> [Exercise materials]
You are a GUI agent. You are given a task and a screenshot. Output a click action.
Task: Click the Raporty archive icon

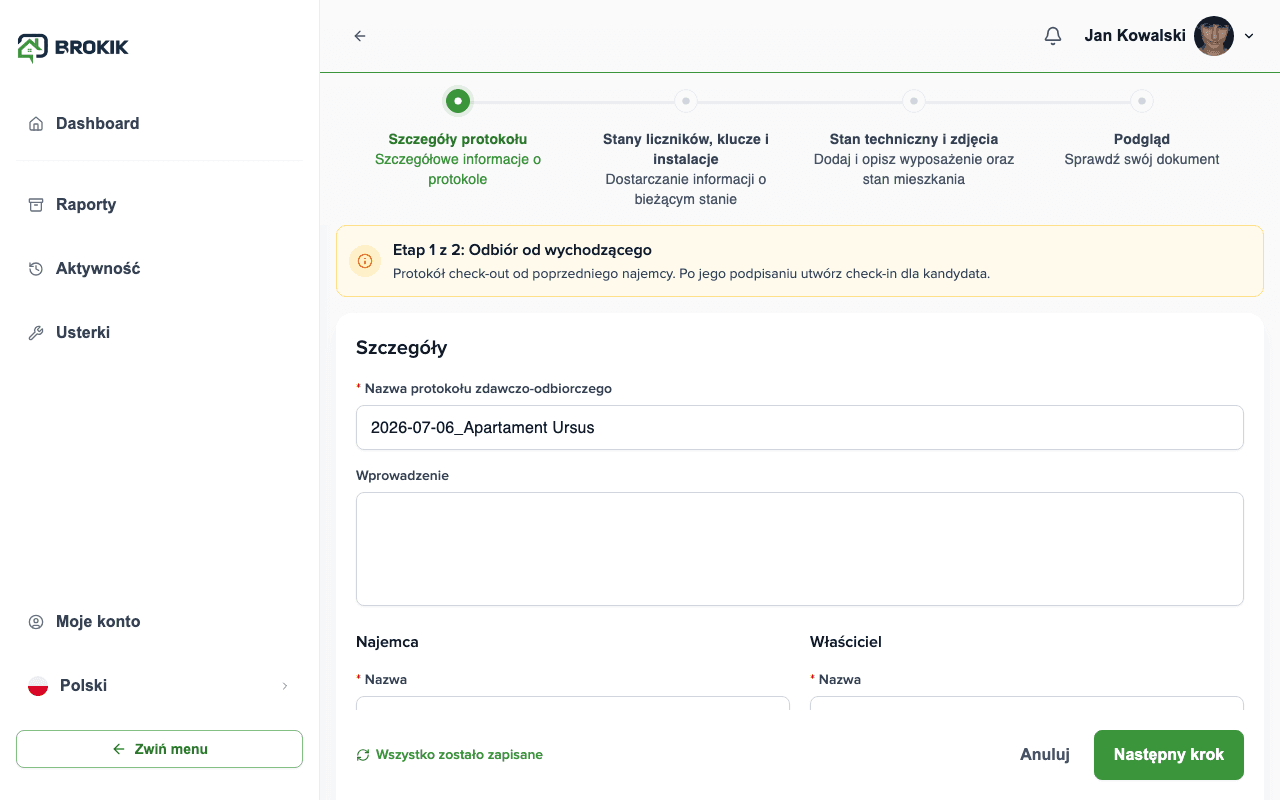pyautogui.click(x=36, y=205)
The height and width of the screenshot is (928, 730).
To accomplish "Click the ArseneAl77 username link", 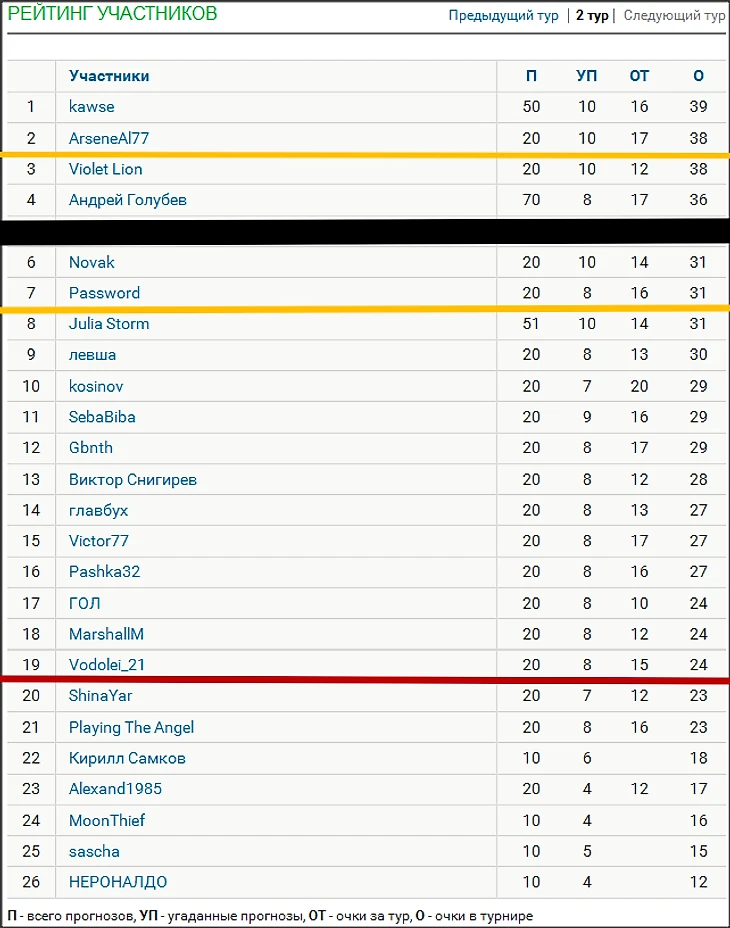I will 109,138.
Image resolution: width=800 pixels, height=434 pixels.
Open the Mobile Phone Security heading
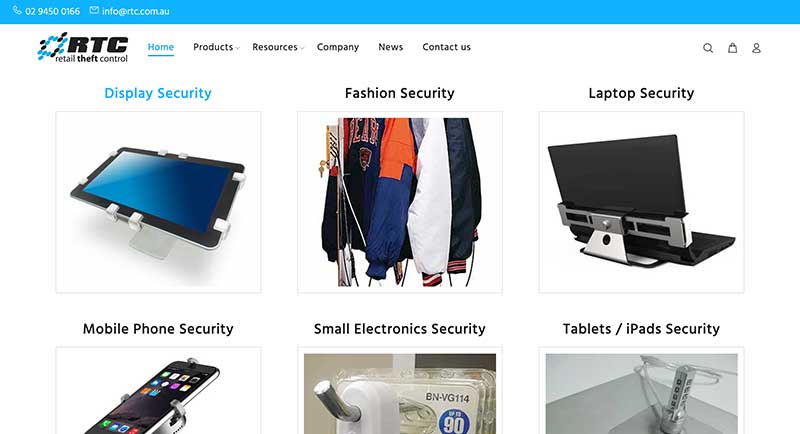click(158, 328)
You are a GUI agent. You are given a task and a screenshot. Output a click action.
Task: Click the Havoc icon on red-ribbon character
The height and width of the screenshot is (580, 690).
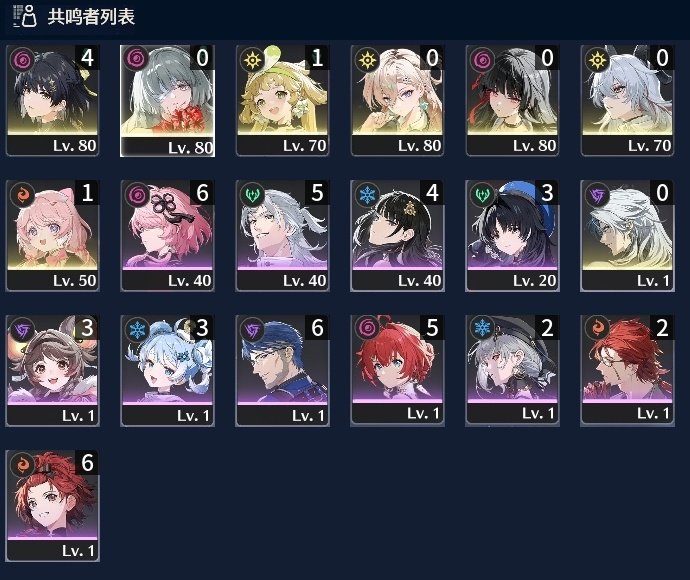pyautogui.click(x=482, y=59)
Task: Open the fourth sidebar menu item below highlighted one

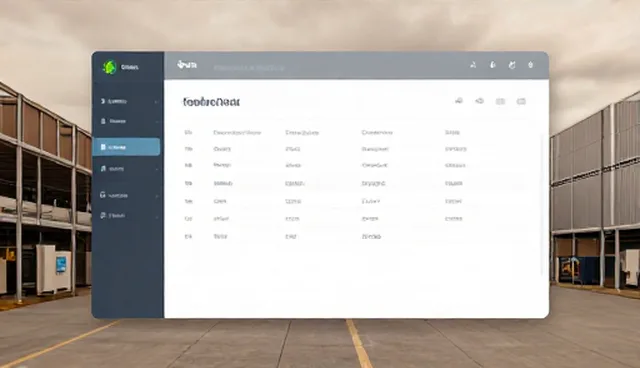Action: [127, 168]
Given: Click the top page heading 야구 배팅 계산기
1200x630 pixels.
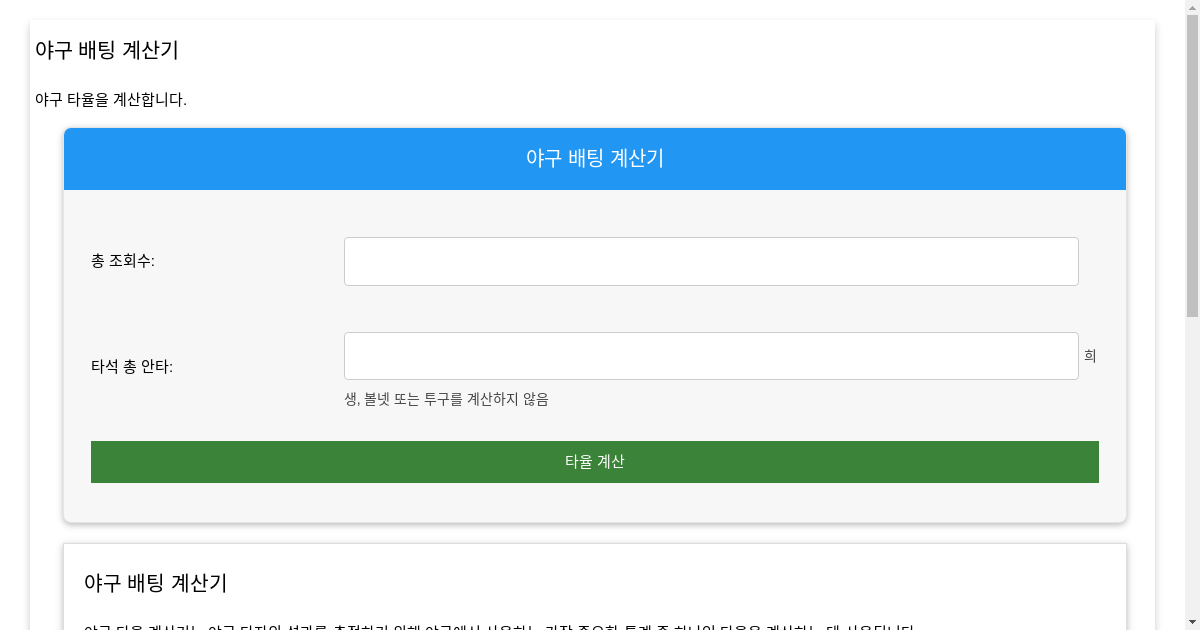Looking at the screenshot, I should pos(107,50).
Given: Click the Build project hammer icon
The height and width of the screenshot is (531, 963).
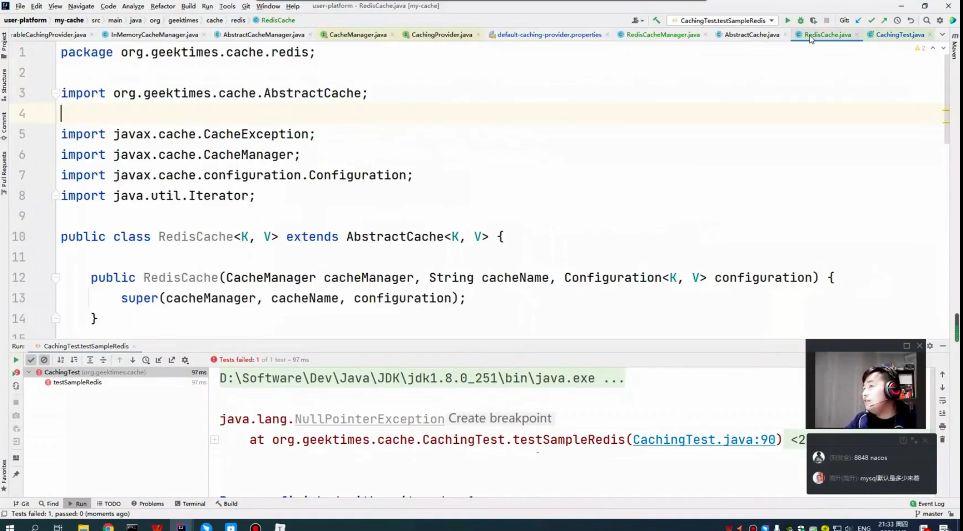Looking at the screenshot, I should pos(656,20).
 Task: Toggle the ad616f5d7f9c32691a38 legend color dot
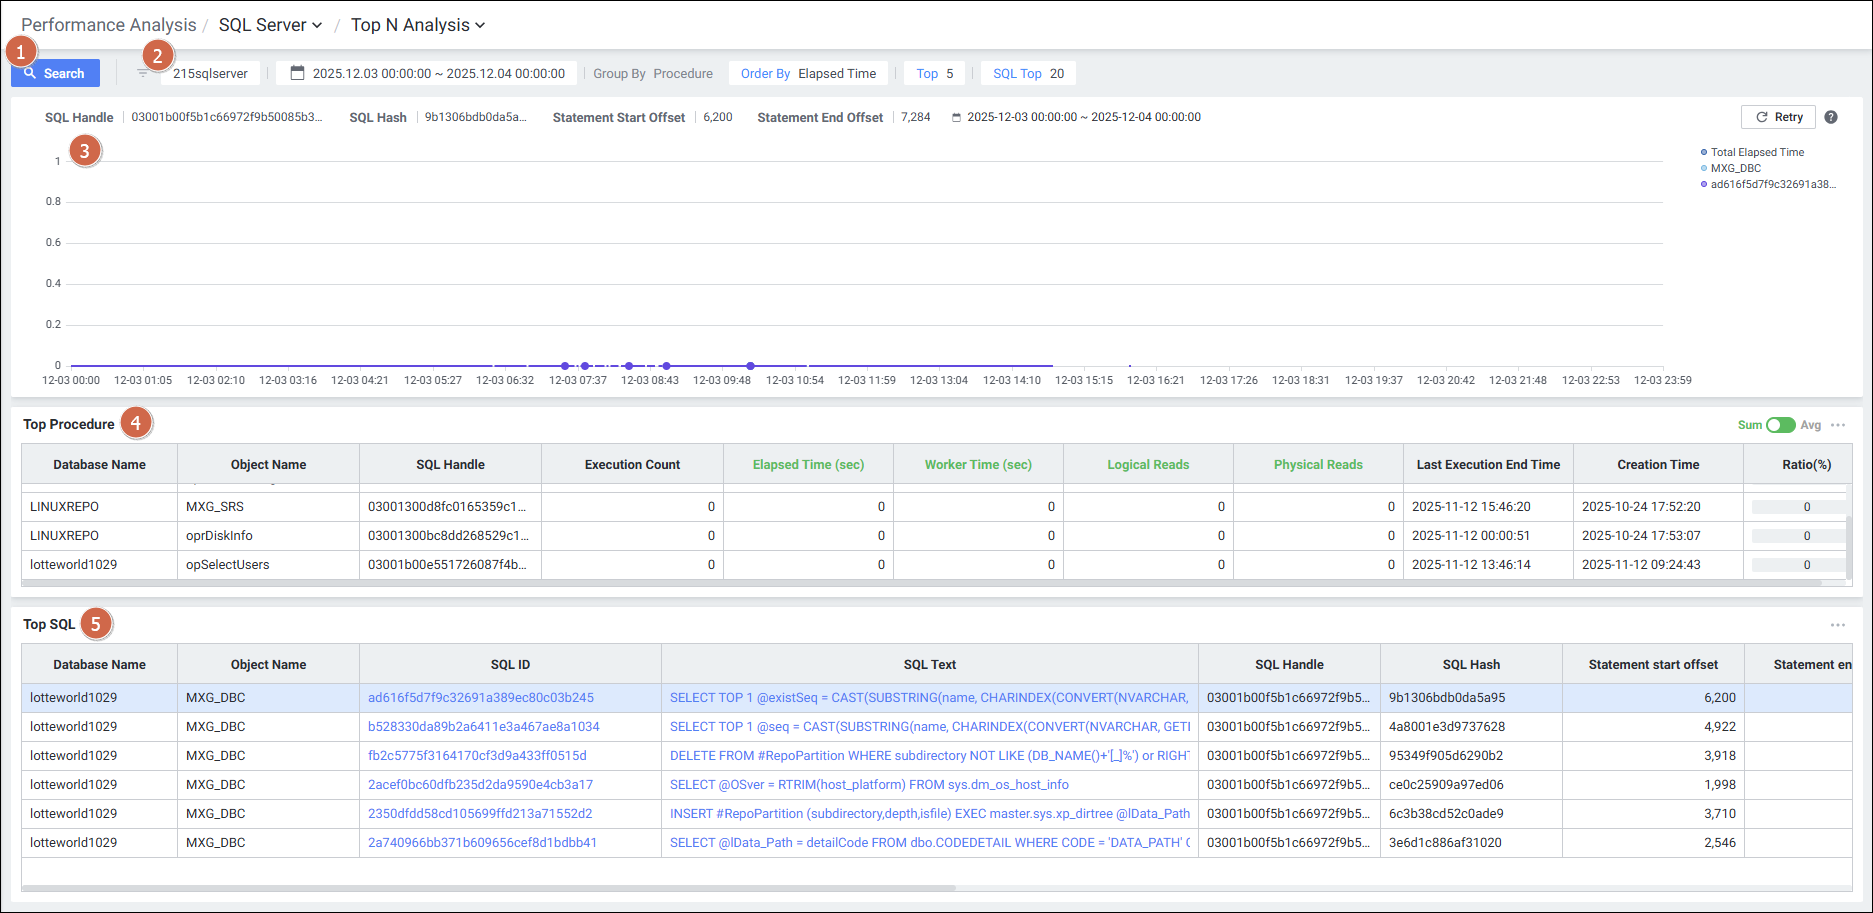click(x=1704, y=184)

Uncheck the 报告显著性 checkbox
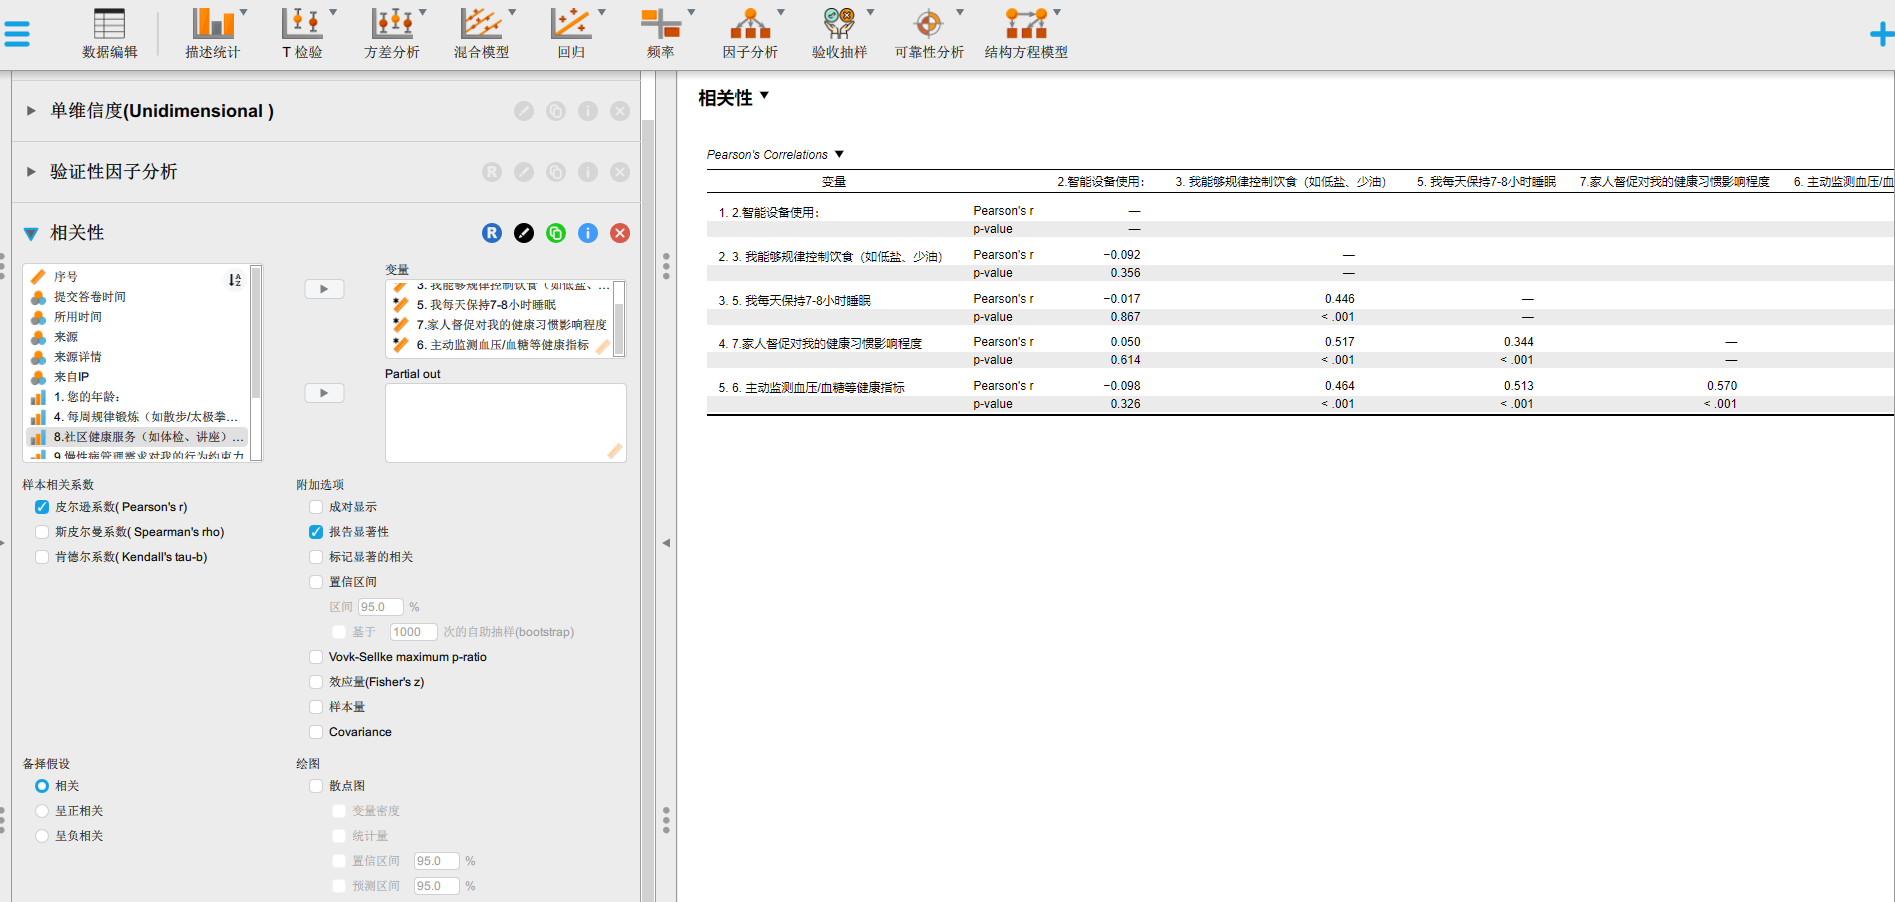[x=316, y=532]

> [Exercise] Restate word for word the lines that begin at the one containing "Given: Click the Build project hammer icon" and end with the final line of the records. Pictures stay out.

> [Solution below]
Given: Click the Build project hammer icon
The height and width of the screenshot is (531, 963).
Looking at the screenshot, I should pos(656,20).
 Task: Toggle the ad616f5d7f9c32691a38 legend color dot
click(x=1704, y=184)

Uncheck the 报告显著性 checkbox
[x=316, y=532]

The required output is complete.